While Taylor Swift was busy getting snubbed by the Oscars, at least six of her fans were stationed on Capitol Hill, or tuning in online, for the Senate Judiciary Committee hearing on Ticketmaster and Live Nation. They were calling on Congress, per a few cardboard signs, to “break it up” — referring to the two companies’ controversial merger under the Obama administration in 2010, which created, as the New York Times wrote, “a giant in the live entertainment business that still has no equals in its reach or power.”

Tuesday’s hearing, titled “That’s the Ticket: Promoting Competition and Protecting Consumers in Live Entertainment,” was Congress’s response to the ticketing fiasco in November, when a presale for Swift’s “Eras” tour crashed the website and pushed concert ticket prices north of $30,000. After the outcry over the botched sales, it came out that Live Nation Entertainment was under investigation by the Department of Justice for operating as a monopoly.

That probe is still underway and its findings remain mostly private. The Senate hearing, however, was live-streamed on CSPAN. The result was a multi-hour ordeal featuring the anxiously sweating president of Live Nation, two musicians from an eight-member Rhode Island soul-pop band, an unparalleled concentration of “fathers of daughters,” and multiple Swift-related references, starting with Utah Sen. Mike Lee’s complaint that Sen. Amy Klobuchar remained the anti-trust subcommittee’s chair: “Once again, she's cheer captain and I’m on the bleachers.”

There were several important takeaways from the proceedings, such as Klobuchar’s recollection of her suburban high school days loading into a friend’s van with her pals and “going off to see Led Zeppelin and The Cars and Aerosmith.” But the central thrust was fairly straightforward: The Senate Judiciary has sided with the Swifties. “This is clearly a bipartisan endeavor,” Klobuchar said in her opening statement. “You can't have too much consolidation, something that unfortunately for this country, as an ode to Taylor Swift, I will say we know all too well.”

Live Nation Entertainment president Joe Berchtold, the hearing’s first witness, denied that the merger was a monopoly.

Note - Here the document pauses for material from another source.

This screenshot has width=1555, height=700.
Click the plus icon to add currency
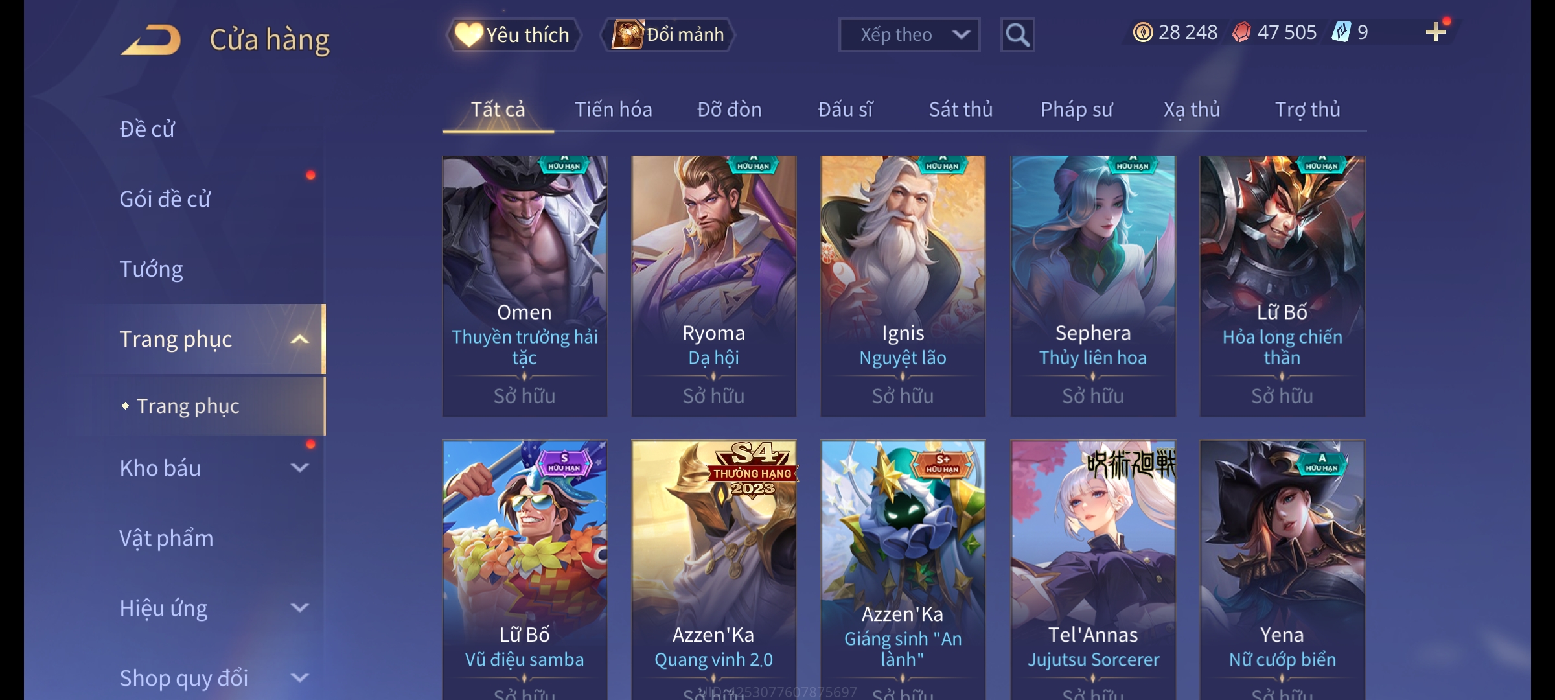coord(1436,32)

He claimed the company did not set ticket prices, volumes, or service fees, placing the blame for any inflated prices on scalpers and bots. This did not seem to convince the crowd. Sen. Dick Durbin said the merger’s consent decree, which set conditions on how the twin companies could weaponize their joint power, “does not appear to have been effective.” Sen. Marsha Blackburn, self-described “wingnut” whom Swift herself opposed in the 2018 midterms, called the bot excuse “unbelievable.” Even Sen. John Kennedy, one of Berchtold’s most sympathetic listeners, said: “I’m not against big, per se. I’m against dumb. The way your company handled the ticket sales with Ms. Swift was a debacle.”

It’s still unclear what the hearing will do, beyond offer a soap box for senators to make a play for the under-30 crowd by touting a baseline fluency with Taylor Swift lyrics. But, at the very least, it definitely clarified their feelings on the matter. “Ticketmaster had the temerity to imply that the debacle involved in pre-ticket sales was Taylor Swift’s fault because she was failing to do too many concerts,” Sen. Richard Blumenthal said. “May I suggest respectfully that Ticketmaster ought to look in the mirror and say, ‘I'm the problem. It's me.’” Hope the congressional aide who came up with that was paid overtime.